> [Exercise]: Where the records below show a line containing "Continue (303, 89)", start copying; end with the line containing "Chuyển nhượng khu Vịnh", and copy it too.

------ Data to use ------

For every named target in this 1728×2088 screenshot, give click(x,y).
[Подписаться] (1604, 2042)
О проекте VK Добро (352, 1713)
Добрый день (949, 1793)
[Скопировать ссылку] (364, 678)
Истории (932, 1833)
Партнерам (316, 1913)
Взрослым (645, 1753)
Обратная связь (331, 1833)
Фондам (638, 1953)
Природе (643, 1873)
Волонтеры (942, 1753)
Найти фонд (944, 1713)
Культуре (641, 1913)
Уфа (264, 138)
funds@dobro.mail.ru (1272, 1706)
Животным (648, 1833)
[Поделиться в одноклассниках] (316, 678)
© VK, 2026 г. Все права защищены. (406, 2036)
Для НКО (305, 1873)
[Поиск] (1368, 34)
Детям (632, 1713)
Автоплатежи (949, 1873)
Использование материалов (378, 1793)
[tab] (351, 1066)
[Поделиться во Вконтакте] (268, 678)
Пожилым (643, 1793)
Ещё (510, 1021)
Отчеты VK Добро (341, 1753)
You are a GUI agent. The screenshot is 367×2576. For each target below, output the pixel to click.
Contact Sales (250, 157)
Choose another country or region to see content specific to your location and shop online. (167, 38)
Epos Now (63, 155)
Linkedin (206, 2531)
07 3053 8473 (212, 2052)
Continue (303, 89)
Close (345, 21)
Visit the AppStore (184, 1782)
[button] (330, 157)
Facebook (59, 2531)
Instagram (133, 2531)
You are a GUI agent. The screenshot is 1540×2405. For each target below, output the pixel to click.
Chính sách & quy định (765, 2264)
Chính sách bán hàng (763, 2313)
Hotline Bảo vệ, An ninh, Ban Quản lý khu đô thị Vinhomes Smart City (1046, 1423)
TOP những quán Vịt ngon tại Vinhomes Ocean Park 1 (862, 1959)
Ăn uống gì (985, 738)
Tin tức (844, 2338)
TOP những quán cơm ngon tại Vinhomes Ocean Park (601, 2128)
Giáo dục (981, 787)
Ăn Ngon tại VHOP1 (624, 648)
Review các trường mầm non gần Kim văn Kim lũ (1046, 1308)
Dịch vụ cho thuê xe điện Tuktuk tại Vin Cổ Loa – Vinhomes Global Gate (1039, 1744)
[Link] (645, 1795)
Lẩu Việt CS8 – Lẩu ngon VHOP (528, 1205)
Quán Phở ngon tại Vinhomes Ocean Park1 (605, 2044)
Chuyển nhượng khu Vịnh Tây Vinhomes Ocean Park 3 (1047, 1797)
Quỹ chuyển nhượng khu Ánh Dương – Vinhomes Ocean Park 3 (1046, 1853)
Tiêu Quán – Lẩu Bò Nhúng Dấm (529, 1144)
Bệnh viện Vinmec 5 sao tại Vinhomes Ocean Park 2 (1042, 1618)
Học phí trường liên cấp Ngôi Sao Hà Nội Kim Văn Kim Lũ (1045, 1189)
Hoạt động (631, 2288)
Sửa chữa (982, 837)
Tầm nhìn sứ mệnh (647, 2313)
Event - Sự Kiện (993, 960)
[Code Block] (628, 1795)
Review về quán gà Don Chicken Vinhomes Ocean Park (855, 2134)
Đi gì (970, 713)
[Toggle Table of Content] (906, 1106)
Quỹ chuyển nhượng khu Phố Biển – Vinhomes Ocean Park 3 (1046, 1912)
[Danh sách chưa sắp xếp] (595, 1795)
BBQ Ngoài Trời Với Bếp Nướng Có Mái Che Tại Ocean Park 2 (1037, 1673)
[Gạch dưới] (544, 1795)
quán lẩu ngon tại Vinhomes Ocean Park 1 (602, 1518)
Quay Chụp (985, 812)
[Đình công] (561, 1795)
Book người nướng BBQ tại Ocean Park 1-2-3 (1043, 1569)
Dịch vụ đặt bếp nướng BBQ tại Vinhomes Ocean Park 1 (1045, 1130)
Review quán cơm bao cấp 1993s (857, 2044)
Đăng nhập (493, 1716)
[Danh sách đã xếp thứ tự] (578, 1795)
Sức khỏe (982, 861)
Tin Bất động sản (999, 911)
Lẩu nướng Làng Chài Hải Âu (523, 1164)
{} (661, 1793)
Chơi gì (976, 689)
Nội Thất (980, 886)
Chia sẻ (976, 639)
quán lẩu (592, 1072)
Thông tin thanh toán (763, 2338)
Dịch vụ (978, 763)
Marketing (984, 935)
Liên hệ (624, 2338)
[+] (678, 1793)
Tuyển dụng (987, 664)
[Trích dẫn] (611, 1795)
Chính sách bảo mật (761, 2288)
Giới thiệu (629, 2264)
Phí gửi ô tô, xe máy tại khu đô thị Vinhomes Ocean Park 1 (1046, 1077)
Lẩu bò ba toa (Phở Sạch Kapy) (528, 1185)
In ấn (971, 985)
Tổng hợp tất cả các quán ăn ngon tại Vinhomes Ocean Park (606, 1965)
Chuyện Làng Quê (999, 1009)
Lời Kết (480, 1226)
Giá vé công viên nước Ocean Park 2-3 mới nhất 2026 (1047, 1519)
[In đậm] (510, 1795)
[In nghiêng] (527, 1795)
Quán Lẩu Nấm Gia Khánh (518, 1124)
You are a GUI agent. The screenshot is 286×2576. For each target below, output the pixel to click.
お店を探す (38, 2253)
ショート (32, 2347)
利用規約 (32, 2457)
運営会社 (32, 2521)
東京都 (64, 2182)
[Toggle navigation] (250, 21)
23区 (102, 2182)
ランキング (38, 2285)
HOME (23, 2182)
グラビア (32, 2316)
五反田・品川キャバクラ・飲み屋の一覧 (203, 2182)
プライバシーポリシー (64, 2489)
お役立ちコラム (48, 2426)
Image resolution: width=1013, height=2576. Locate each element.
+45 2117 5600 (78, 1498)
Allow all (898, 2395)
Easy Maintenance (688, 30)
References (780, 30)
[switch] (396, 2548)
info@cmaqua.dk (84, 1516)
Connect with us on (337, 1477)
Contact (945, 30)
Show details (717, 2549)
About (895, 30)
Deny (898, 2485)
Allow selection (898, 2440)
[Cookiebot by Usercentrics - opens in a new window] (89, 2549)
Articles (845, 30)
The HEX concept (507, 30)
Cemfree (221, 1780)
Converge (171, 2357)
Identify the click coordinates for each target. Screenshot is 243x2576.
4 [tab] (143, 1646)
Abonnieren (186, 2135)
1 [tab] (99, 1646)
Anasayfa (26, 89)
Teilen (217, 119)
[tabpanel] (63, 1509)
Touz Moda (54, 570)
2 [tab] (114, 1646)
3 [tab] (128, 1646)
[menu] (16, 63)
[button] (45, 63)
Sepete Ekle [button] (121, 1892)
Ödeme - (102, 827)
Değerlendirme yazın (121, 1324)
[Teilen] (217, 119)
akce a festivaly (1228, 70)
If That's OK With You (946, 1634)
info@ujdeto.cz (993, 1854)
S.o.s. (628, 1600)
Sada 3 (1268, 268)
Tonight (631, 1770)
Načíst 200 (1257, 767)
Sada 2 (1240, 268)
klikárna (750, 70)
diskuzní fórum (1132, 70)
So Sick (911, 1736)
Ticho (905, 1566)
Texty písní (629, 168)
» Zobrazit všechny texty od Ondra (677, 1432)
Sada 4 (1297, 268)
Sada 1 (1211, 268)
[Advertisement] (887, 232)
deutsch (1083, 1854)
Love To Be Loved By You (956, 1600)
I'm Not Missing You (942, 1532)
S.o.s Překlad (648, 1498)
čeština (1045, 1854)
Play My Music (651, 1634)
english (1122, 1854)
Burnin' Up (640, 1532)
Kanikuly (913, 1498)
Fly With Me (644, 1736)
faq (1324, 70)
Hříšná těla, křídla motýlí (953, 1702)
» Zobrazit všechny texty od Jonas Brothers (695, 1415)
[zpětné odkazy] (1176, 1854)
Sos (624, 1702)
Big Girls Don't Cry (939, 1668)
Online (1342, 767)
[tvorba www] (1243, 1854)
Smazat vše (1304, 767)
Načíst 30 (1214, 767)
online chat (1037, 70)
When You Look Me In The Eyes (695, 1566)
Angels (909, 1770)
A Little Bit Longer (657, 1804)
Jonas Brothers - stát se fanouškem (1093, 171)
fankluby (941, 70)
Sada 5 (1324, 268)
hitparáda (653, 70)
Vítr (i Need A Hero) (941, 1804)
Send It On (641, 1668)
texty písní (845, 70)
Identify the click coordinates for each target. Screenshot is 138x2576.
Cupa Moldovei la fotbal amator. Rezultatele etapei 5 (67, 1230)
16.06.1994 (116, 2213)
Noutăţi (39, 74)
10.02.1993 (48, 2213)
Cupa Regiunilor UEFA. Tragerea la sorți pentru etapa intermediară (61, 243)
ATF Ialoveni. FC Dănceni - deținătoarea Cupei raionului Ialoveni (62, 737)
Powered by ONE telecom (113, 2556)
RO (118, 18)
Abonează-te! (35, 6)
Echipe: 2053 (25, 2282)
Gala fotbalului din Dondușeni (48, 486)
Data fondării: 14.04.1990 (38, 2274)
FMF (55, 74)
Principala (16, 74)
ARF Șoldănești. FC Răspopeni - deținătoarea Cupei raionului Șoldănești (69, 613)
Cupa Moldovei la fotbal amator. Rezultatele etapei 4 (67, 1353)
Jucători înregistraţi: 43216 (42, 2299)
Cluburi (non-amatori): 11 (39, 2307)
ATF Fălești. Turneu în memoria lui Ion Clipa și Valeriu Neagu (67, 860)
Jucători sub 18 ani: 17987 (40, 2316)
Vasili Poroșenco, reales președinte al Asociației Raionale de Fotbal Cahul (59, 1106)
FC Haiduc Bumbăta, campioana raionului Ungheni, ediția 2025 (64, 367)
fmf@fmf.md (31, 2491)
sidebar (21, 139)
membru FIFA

------

> [Solution]:
Continue (303, 89)
Close (345, 21)
Visit the AppStore (184, 1782)
[button] (330, 157)
Facebook (59, 2531)
Instagram (133, 2531)
You are a GUI agent. The screenshot is 1540×2405. For each target below, output the pixel to click.
Chính sách & quy định (765, 2264)
Chính sách bán hàng (763, 2313)
Hotline Bảo vệ, An ninh, Ban Quản lý khu đô thị Vinhomes Smart City (1046, 1423)
TOP những quán Vịt ngon tại Vinhomes Ocean Park 1 (862, 1959)
Ăn uống gì (985, 738)
Tin tức (844, 2338)
TOP những quán cơm ngon tại Vinhomes Ocean Park (601, 2128)
Giáo dục (981, 787)
Ăn Ngon tại VHOP1 (624, 648)
Review các trường mầm non gần Kim văn Kim lũ (1046, 1308)
Dịch vụ cho thuê xe điện Tuktuk tại Vin Cổ Loa – Vinhomes Global Gate (1039, 1744)
[Link] (645, 1795)
Lẩu Việt CS8 – Lẩu ngon VHOP (528, 1205)
Quán Phở ngon tại Vinhomes Ocean Park1 (605, 2044)
Chuyển nhượng khu Vịnh Tây Vinhomes Ocean Park 3 (1047, 1797)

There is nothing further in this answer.